To fix this, we now clear out temporary variables within a basic block.  It means that we have to do slightly more work during the analysis phase, but the result is that there is practically no increase in runtime cost from turning on frame introspection and the associated extra LLVM IR.

Future work

As of this post, we have a working implementation of frame introspection, and one can call the locals() variable.  Now we can go and implement some of the features that depend on it, such as eval() and exec — though those are tricky to model, since local variable updates by eval() can sometimes be seen by the outer scope and sometimes not.  Try guessing what this will print:

x = 1
def f():
    print map(eval, ["x", "locals().items()", "[x for x in xrange(5)]", "x", "locals().items()"])
    print x
f()

In addition to features that we want to build on top of this, there are a number of related optimizations we can do.  For example, LLVM currently generates a separate stackmap per callsite, but for our uses, there is a fair amount of overlap between the different generated stackmaps (a spilled register will stay in the same stack slot), so we can store these more efficiently by doing some simple compression of the stackmaps.  Our frame introspection also invalidates a number of optimizations that we used to do, since to the optimizer, every value will tend to immediately escape.  In the long run, this is something that we need to have, and it enables more optimizations than it breaks so we are excited to have it.

 

 

Side note: what about standard debug info

LLVM already has an established mechanism for transmitting the locations of user source variables: this is something that any debugger will want of any language.  LLVM has a series of intrinsics that can encode this information, which flow through the code generator and end up being emitted as DWARF, the standard debug info format that (for example) GDB will read.  At first, it seems like a natural fit — we’re trying to do exactly what debug info is meant to do.  LLVM has pretty good support for debug info (as good as clang’s is), and it solves a number of problems for us such as the efficient encoding of variable locations in addition to hooking us into a widely used standard.

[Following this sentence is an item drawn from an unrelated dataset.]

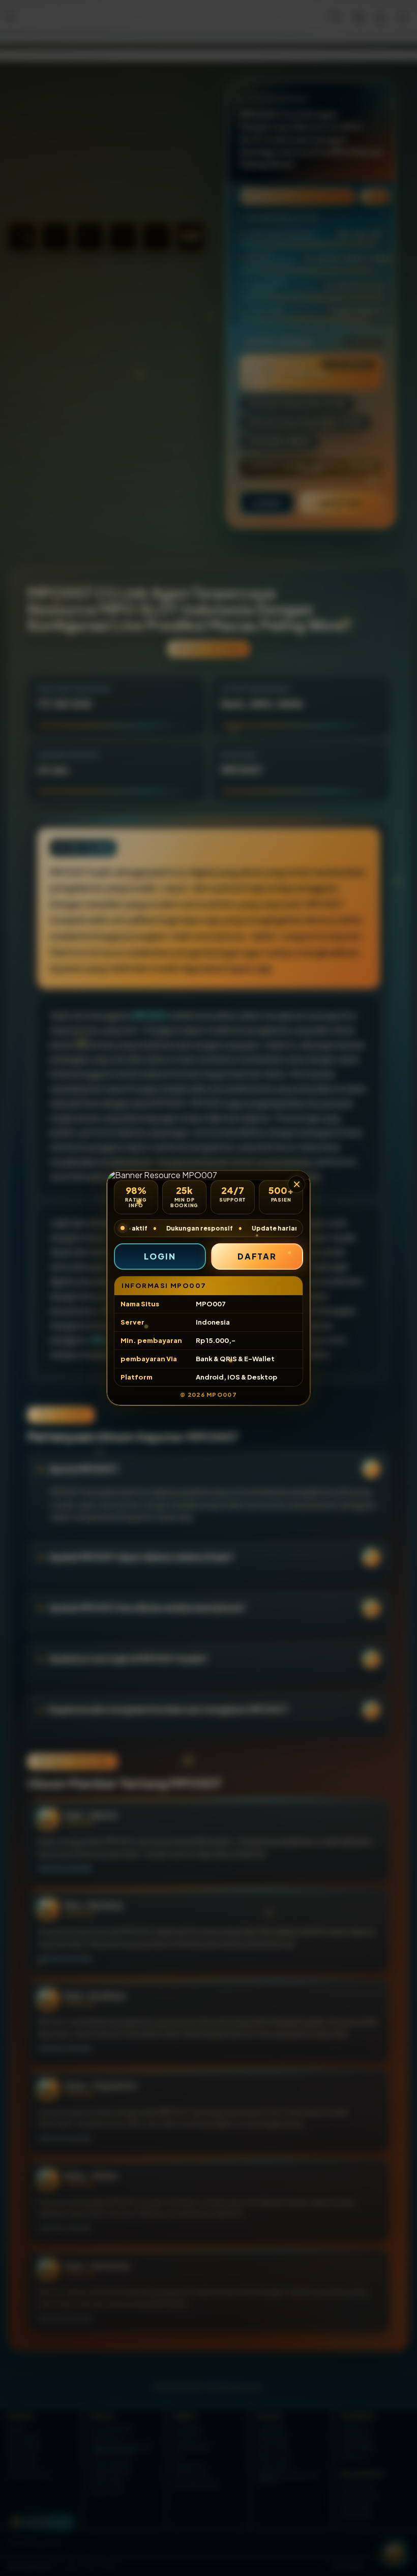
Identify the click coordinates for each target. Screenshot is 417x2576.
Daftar (257, 1256)
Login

We tried going down that road with little success.  The problem is that Python has the requirement that all variables are always available through frame introspection.  If you’ve ever used GDB on an optimized program and seen something like “(value optimized out)”, you know that normal C/C++ debugging systems don’t guarantee this.  The problem is that guaranteed debug info can inhibit optimizations or cause extra work, and a very reasonable requirement of debug info is that the debug-enabled version has exactly the same code as the non-debug version.  So LLVM does enforce a strict requirement, but unfortunately one that is opposite from our needs: they guarantee that they will not do any extra work to make your debug info available.  Darnit.

One unfortunate conclusion of “not being able to use a non-pessimizing debug info scheme” is that our patchpoint approach does in fact hurt optimizations — by attaching the local variables to all callsites, we force variables to be live and computations to happen at certain points.  For instance, most static compilers for languages like C/C++ will optimize away dead definitions like “x = 7”, since there is no way to observe that they occurred.  In Python, unfortunately, a dead definition is observable since one can simply look at the locals and see it; in our approach, this translates to LLVM seeing that the variable being referenced by a patchpoint.  There are a number of ways we can reduce this penalty, such as by “materializing” the values at the time of frame introspection instead of constructing them eagerly at runtime.  We’ll keep an eye on this behavior and see how much such optimizations are necessary; my guess is that relatively little time is spent executing trivially-dead statements.